__Data extract__
*** Block opens ***
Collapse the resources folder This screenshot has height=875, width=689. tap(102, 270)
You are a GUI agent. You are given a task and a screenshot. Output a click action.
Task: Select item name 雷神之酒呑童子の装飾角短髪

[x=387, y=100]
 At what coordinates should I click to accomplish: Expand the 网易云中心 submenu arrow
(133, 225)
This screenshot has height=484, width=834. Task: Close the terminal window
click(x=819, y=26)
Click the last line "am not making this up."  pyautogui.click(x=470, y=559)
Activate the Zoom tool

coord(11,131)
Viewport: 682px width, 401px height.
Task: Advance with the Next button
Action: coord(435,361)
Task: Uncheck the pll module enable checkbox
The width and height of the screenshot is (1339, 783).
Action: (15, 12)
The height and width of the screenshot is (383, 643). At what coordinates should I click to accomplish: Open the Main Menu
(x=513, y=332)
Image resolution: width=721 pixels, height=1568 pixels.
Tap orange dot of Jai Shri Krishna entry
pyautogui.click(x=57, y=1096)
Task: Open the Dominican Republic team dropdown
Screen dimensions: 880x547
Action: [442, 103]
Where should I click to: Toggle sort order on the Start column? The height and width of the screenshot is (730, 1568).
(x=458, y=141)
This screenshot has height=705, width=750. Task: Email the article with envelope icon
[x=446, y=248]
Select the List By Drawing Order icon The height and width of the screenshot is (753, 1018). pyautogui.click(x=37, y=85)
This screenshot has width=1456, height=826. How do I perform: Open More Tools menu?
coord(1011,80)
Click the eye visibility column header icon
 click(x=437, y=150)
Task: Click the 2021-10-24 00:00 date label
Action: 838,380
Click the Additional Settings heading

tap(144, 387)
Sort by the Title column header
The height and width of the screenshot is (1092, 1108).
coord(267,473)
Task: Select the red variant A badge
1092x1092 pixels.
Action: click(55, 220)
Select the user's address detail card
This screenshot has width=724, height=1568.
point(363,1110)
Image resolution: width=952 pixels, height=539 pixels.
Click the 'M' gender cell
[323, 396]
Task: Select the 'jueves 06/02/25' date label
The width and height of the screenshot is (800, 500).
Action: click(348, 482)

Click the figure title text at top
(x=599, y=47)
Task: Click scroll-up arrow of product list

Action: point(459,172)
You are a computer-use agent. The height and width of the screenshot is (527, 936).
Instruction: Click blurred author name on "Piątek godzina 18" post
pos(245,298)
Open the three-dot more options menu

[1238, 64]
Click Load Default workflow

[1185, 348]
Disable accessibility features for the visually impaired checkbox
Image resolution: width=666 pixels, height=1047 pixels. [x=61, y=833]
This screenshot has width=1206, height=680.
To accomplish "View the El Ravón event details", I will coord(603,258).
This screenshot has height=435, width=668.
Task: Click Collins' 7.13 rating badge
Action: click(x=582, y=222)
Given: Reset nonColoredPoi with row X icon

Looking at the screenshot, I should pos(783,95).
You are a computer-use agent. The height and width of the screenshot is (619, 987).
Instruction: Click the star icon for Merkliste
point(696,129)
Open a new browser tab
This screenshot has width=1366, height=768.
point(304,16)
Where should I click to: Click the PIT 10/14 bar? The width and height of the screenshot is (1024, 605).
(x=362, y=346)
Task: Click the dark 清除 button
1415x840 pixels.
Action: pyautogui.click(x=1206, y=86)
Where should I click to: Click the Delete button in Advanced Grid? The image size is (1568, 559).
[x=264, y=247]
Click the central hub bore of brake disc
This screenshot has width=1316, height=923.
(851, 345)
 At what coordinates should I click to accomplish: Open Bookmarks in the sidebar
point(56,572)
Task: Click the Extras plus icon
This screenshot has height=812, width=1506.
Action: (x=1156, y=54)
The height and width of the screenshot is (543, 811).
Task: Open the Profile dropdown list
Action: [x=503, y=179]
*** Block closes ***
__Exercise directions__
Look above for the line containing "The width and height of the screenshot is (1339, 783).". Output from there through the line containing "Image resolution: width=721", exactly and inclusively.

__Your response__
The width and height of the screenshot is (1339, 783).
Action: (15, 12)
The height and width of the screenshot is (383, 643). At what coordinates should I click to accomplish: Open the Main Menu
(x=513, y=332)
Image resolution: width=721 pixels, height=1568 pixels.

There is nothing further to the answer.